Description of the task: Every line of the material must be copied exactly, from the first to the last.

Record extracts:
------
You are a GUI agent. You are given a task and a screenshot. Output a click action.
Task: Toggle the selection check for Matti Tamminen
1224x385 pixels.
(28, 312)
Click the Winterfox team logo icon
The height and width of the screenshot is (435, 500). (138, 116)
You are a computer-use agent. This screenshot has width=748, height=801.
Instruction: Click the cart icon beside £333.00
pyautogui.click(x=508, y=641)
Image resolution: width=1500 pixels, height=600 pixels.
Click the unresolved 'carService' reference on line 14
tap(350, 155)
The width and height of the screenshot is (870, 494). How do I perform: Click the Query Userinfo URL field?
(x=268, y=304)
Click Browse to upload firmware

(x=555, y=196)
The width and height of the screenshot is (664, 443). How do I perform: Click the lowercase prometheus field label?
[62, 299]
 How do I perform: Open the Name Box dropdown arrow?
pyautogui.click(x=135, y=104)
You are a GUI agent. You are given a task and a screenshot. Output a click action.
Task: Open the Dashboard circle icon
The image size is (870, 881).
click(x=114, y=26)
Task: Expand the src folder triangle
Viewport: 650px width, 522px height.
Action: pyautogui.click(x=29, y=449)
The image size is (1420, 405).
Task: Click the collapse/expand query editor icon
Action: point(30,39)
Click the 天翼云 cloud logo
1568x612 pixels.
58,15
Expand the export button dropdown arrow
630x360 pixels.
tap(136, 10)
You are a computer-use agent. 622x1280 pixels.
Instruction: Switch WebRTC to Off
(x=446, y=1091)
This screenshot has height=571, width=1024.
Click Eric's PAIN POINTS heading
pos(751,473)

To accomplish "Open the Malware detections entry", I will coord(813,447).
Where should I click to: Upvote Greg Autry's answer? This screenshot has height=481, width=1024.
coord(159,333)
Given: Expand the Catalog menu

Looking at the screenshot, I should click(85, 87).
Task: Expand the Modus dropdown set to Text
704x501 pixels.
------
Answer section:
You are a GUI agent. You are given a task and a screenshot. Output a click action.
Task: Toggle the selection check for Matti Tamminen
1224x385 pixels.
(28, 312)
Click the Winterfox team logo icon
The height and width of the screenshot is (435, 500). (138, 116)
You are a computer-use agent. This screenshot has width=748, height=801.
Instruction: Click the cart icon beside £333.00
pyautogui.click(x=508, y=641)
Image resolution: width=1500 pixels, height=600 pixels.
Click the unresolved 'carService' reference on line 14
tap(350, 155)
The width and height of the screenshot is (870, 494). How do I perform: Click the Query Userinfo URL field?
(x=268, y=304)
Click Browse to upload firmware

(x=555, y=196)
The width and height of the screenshot is (664, 443). How do I perform: Click the lowercase prometheus field label?
[62, 299]
 How do I perform: Open the Name Box dropdown arrow?
pyautogui.click(x=135, y=104)
You are a GUI agent. You are given a task and a screenshot. Output a click action.
Task: Open the Dashboard circle icon
The image size is (870, 881).
click(x=114, y=26)
Task: Expand the src folder triangle
Viewport: 650px width, 522px height.
Action: pyautogui.click(x=29, y=449)
The image size is (1420, 405).
Task: Click the collapse/expand query editor icon
Action: point(30,39)
Click the 天翼云 cloud logo
1568x612 pixels.
58,15
Expand the export button dropdown arrow
630x360 pixels.
tap(136, 10)
You are a computer-use agent. 622x1280 pixels.
Instruction: Switch WebRTC to Off
(x=446, y=1091)
This screenshot has height=571, width=1024.
Click Eric's PAIN POINTS heading
pos(751,473)

To accomplish "Open the Malware detections entry", I will coord(813,447).
Where should I click to: Upvote Greg Autry's answer? This screenshot has height=481, width=1024.
coord(159,333)
Given: Expand the Catalog menu

Looking at the screenshot, I should click(85, 87).
Task: Expand the Modus dropdown set to Text
704x501 pixels.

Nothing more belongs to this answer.